• [Exercise details]
Anywhere the string "Expand" shows up in the listing below, copy the line it is in.

*** Begin section ***

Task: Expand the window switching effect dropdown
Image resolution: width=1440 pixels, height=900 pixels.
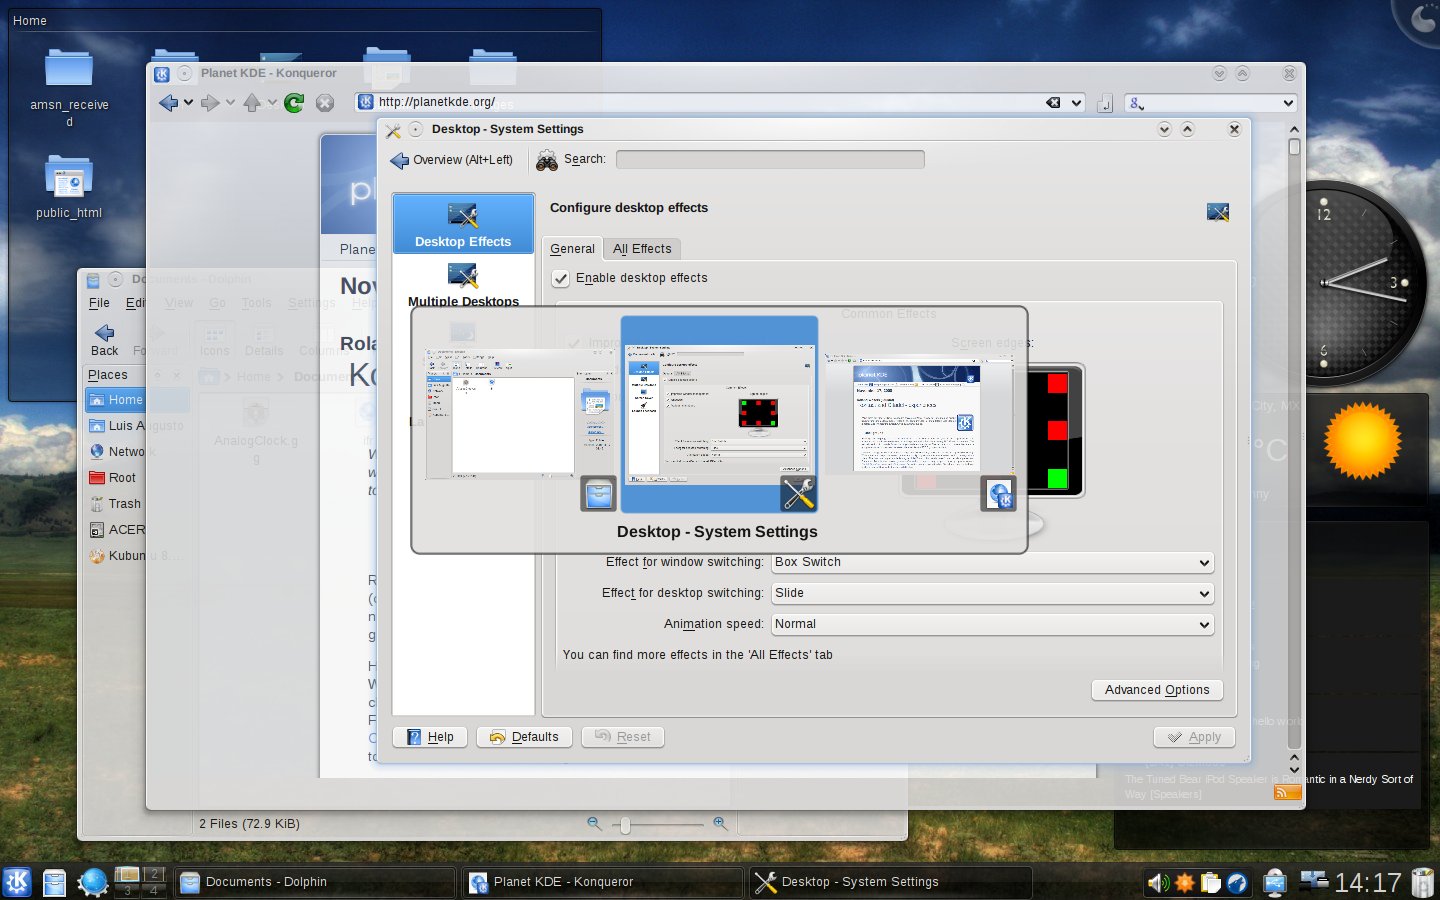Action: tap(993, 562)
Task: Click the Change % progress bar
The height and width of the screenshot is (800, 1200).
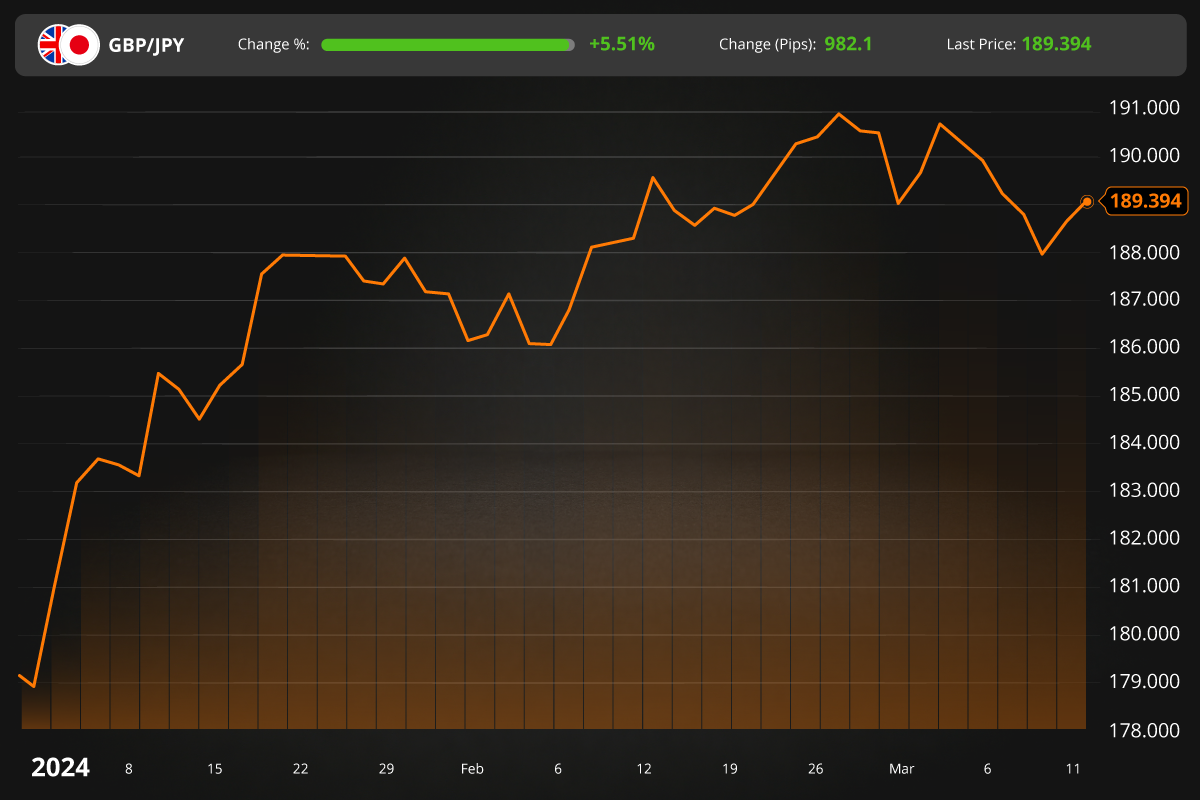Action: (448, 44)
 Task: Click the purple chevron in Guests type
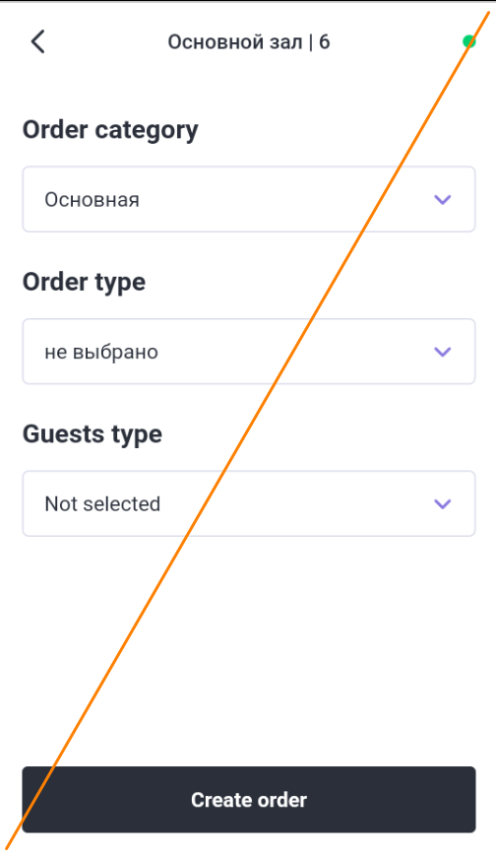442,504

*** End section ***
*** Begin section ***

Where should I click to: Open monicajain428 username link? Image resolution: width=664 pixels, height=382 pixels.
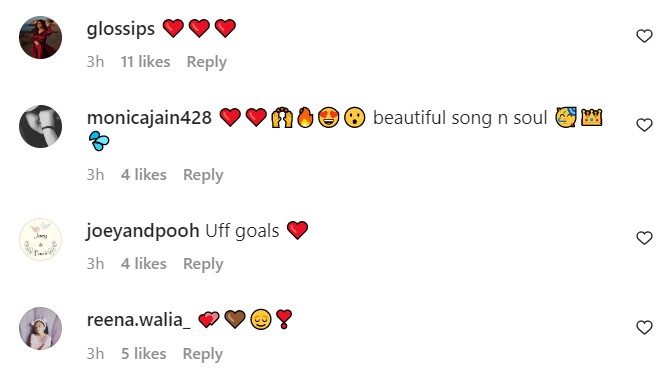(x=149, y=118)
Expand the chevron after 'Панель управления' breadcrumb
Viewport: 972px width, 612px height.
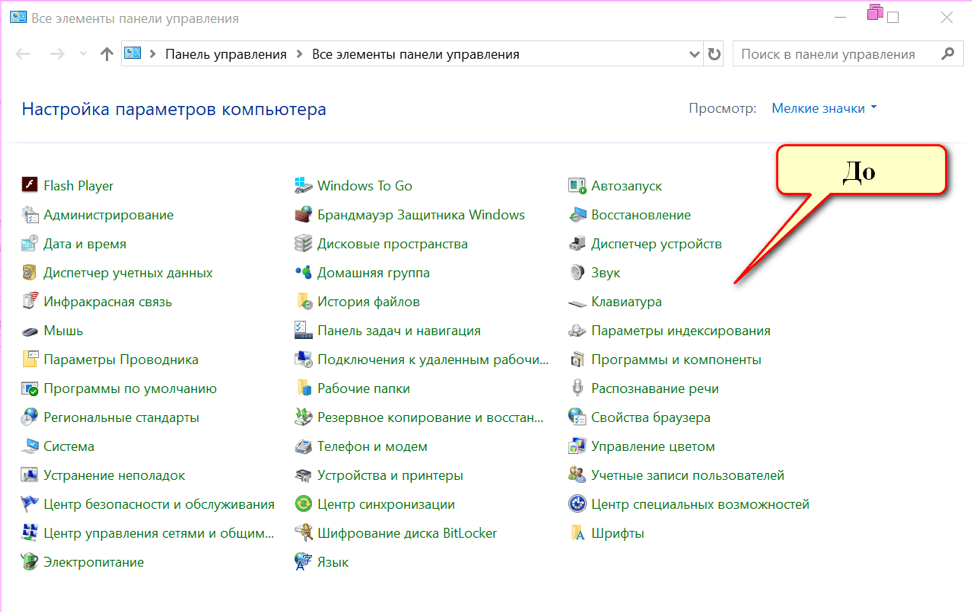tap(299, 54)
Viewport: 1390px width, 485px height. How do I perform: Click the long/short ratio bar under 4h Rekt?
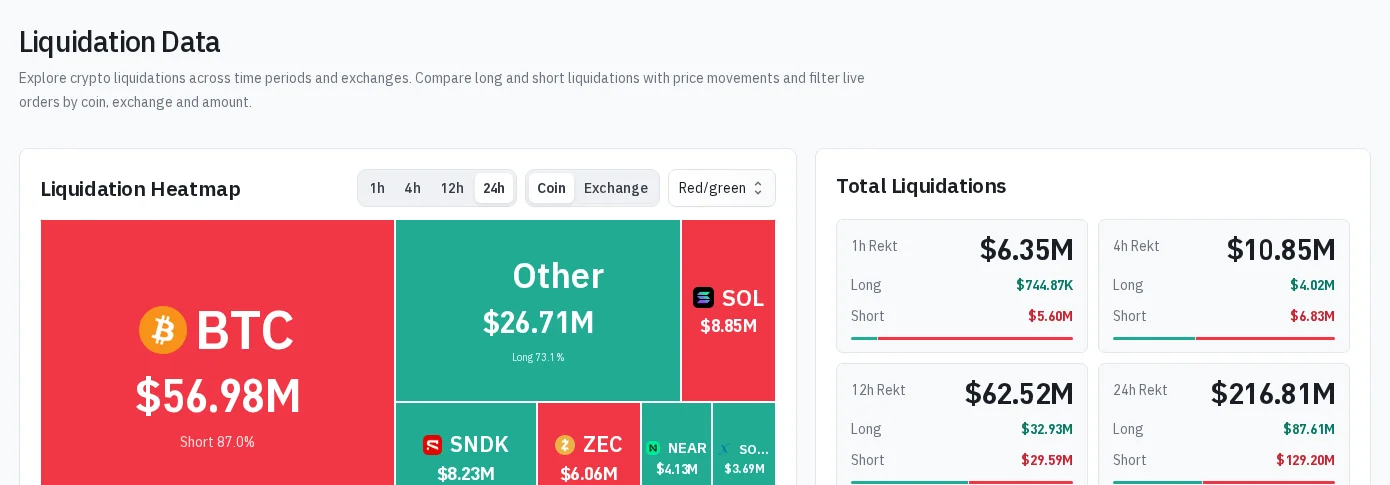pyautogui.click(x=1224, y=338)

*** End section ***

• [Result of the exercise]
Task: Expand the window switching effect dropdown
Expand the chevron after 'Панель управления' breadcrumb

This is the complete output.